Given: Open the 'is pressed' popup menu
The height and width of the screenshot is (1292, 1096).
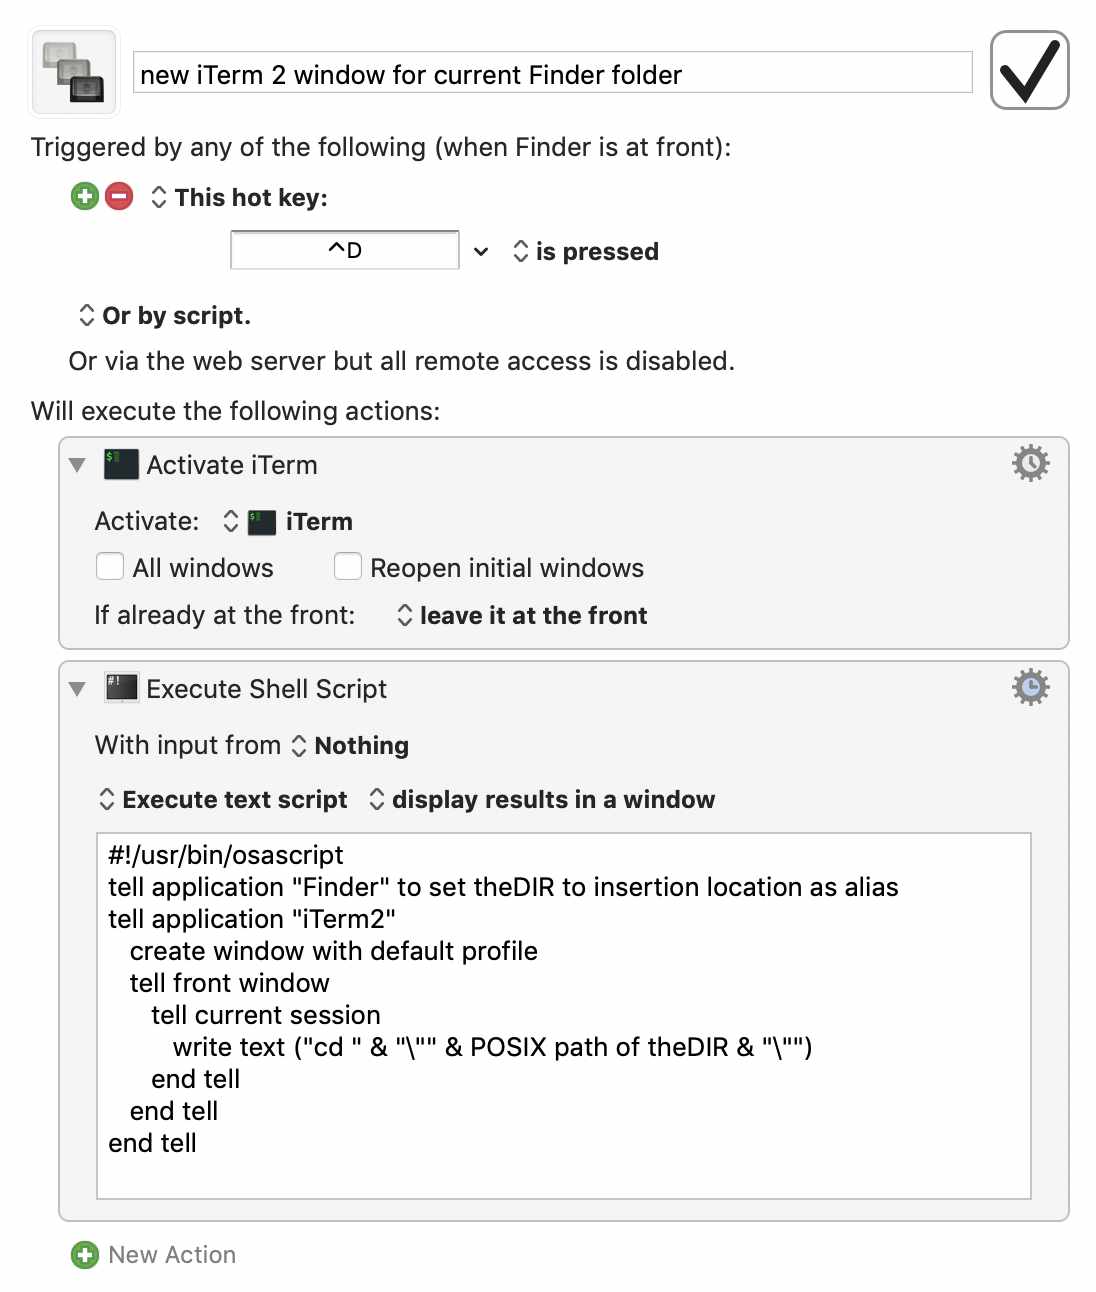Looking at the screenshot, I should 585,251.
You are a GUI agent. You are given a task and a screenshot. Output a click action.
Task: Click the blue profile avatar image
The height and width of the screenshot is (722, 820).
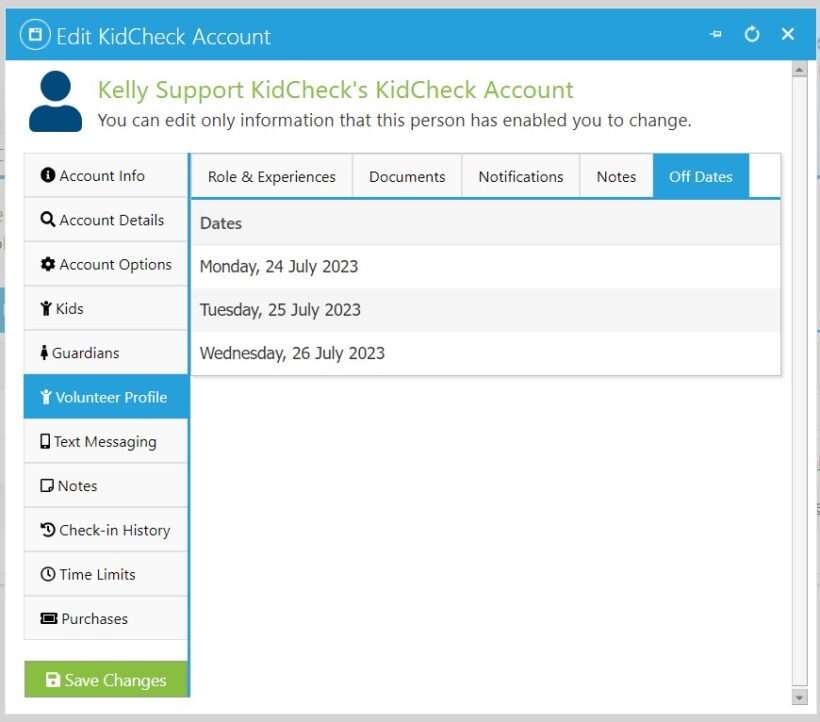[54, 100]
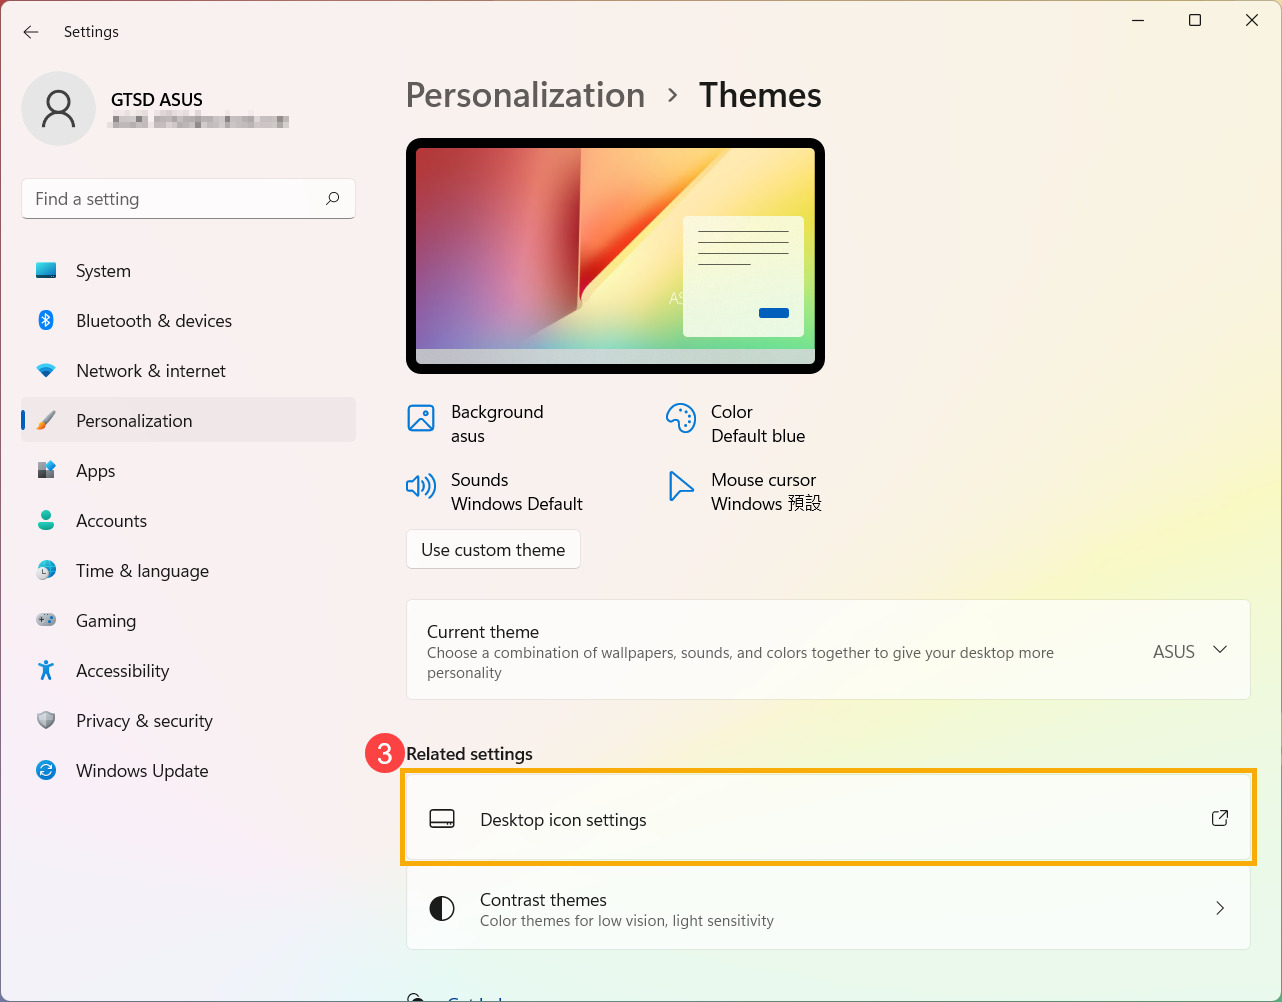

------------------------------------------------------------------------

TASK INSTRUCTIONS: The records above are to be restated word for word, with every picture left out.

SOLUTION TO THE EXERCISE:
Given: Open the 'is pressed' popup menu
The height and width of the screenshot is (1292, 1096).
Looking at the screenshot, I should 585,251.
You are a GUI agent. You are given a task and a screenshot. Output a click action.
Task: Click the blue profile avatar image
The height and width of the screenshot is (722, 820).
[54, 100]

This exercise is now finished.